Disciplines for effective social media are disciplines that equally apply to public speaking. They are also disciplines that are sometimes forgotten by presenters.

A course in social media skills would be valuable learning for many!

Public speaking meanwhile, has ideas to contribute to the world of social media. At the heart of powerful speaking are techniques of word-play passed down since the times of the Greeks and Romans. These techniques of rhythm and repetition, contrast and combination are as wonderful when written as when spoken.

The Romans referred to them as being “the hidden darts”. Their role in a message is to make language stand-out, locking into the mind of the recipient.

In his book “Microstyle: The Art of Writing Little“, Christopher Johnson details how we can bring these techniques to social media messages. He states:

“We need a rhetoric for the web age – a rhetoric of the micromessage.”

This rhetoric of the web age will eventually evolve by itself, but it can come about more quickly if public speaking practitioners and social media professionals increasingly join forces and share their skills.

The disciplines of public speaking and social media are intensely complimentary. At their heart, each have the same goal: to produce audience action through the vehicle of a message.

As Johnson continues:

“A message…is like a key that opens doors.”

Public speaking has been opening doors for millennia. By understanding and combining the skills of social media, we can now open doors further and wider than ever before.

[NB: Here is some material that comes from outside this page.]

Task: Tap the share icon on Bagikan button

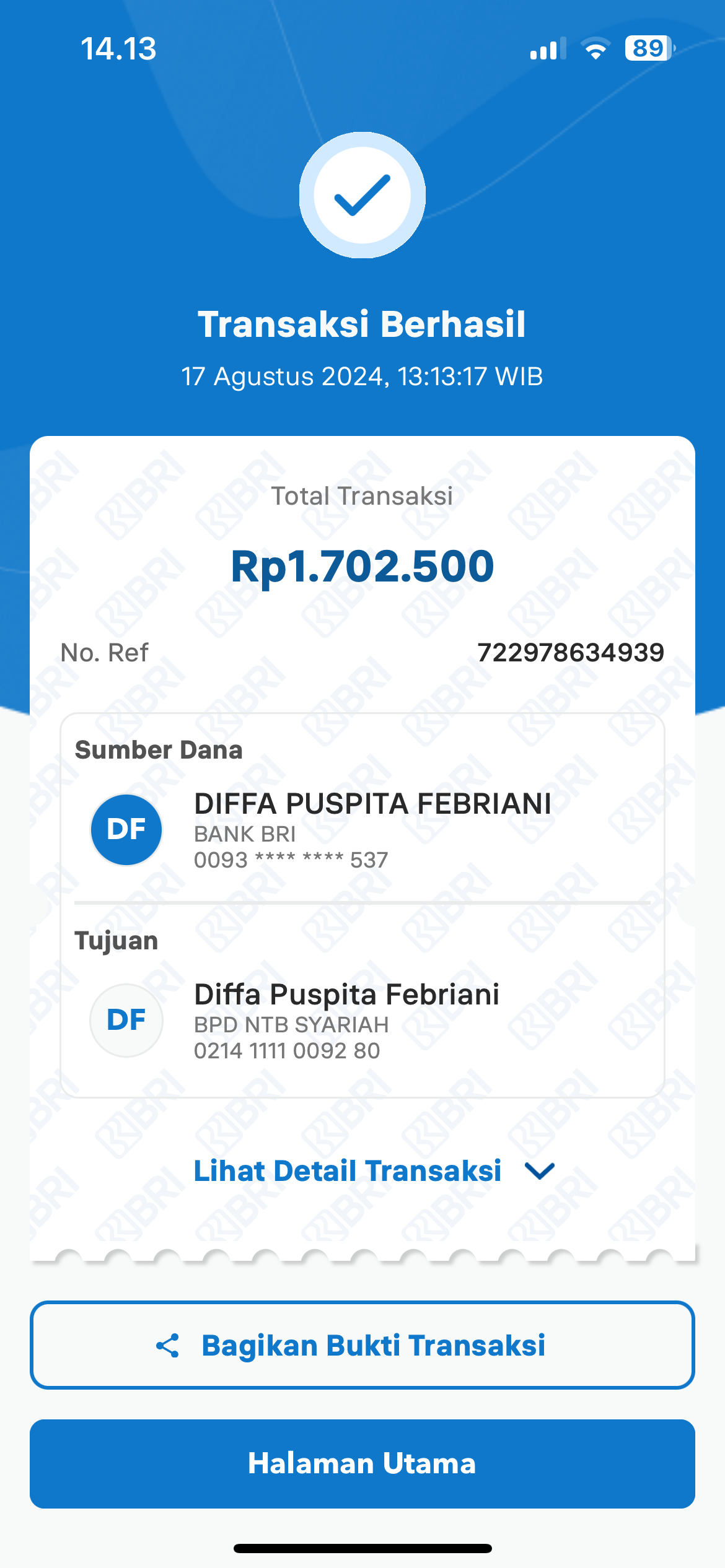Action: click(x=167, y=1346)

Sales meanwhile, are never afraid to ask for the business. Professional sales people maintain sight of how the product fits to the customer’s needs, and through that understanding develop the unique customer insights that lead to value. They also understand that for every customer journey, there must be an end-point; the sale. It is through awareness of the sales discipline, that public speaking and commercial social media efforts can continually focus on their goal.